LISTED ENTRIES -

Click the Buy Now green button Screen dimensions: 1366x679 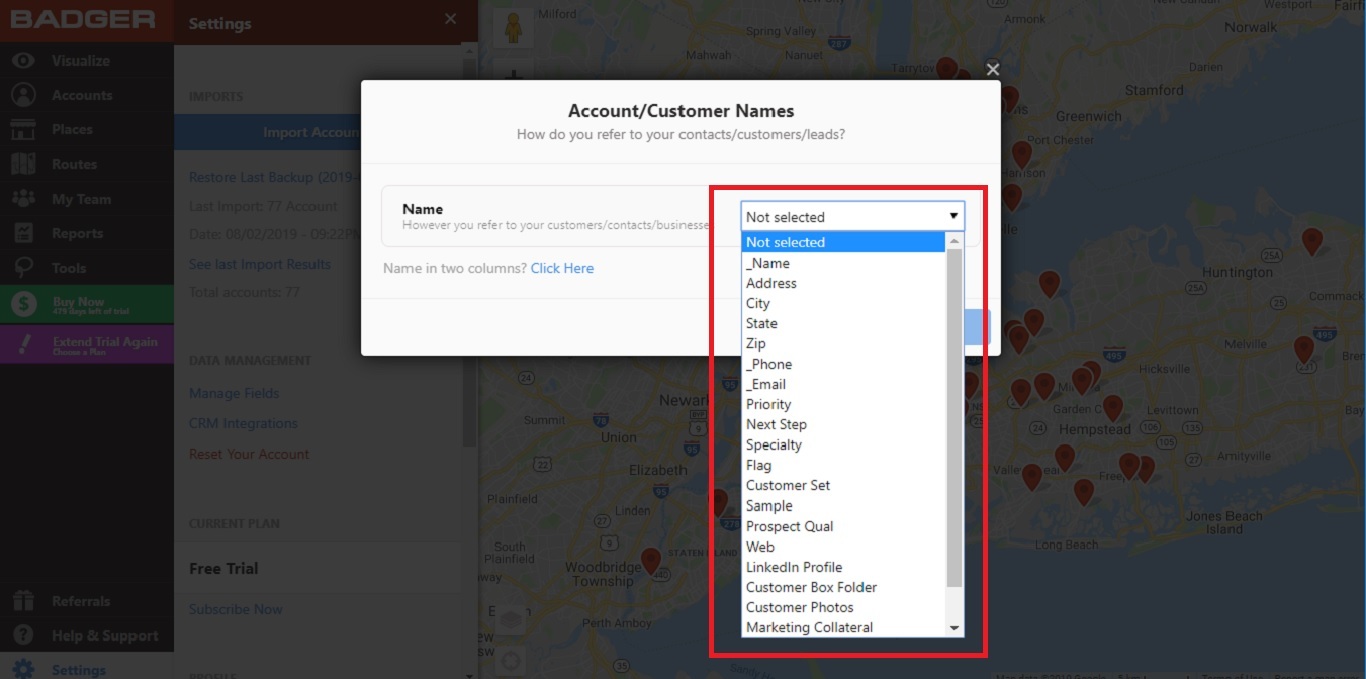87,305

...

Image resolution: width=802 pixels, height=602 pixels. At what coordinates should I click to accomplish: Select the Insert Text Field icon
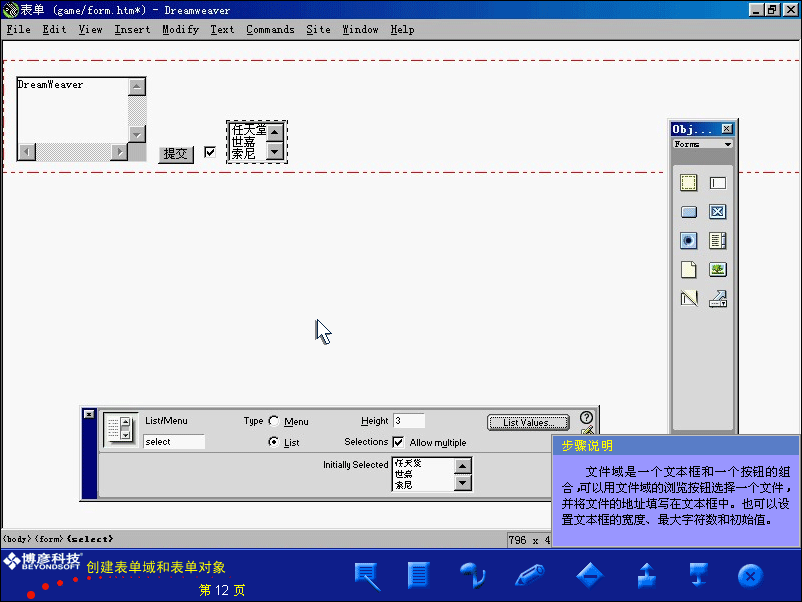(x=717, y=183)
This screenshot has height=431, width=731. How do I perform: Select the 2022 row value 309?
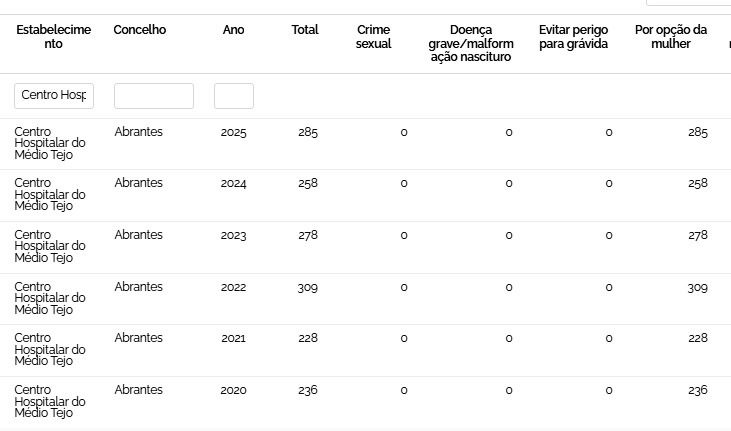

...

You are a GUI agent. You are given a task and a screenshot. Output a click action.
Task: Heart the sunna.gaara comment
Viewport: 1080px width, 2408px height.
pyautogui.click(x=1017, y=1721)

TASK DETAILS -
If a line of the entries holds the word "screenshot", copy it out.

SOLUTION TO THIS TASK -
This screenshot has height=431, width=731. How do I perform: Select the 2022 row value 309?
You are a GUI agent. You are given a task and a screenshot. Output a click action.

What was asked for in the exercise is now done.